### [Exercise materials]
━━━━━━━━
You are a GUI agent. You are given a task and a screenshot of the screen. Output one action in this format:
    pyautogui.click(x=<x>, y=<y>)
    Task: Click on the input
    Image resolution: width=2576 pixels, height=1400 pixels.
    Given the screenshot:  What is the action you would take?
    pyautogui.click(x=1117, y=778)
━━━━━━━━
### [Exercise brief]
Print the material above word for word.

### [Result for this task]
You are a GUI agent. You are given a task and a screenshot of the screen. Output one action in this format:
    pyautogui.click(x=<x>, y=<y>)
    Task: Click on the input
    Image resolution: width=2576 pixels, height=1400 pixels.
    Given the screenshot:  What is the action you would take?
    pyautogui.click(x=1117, y=778)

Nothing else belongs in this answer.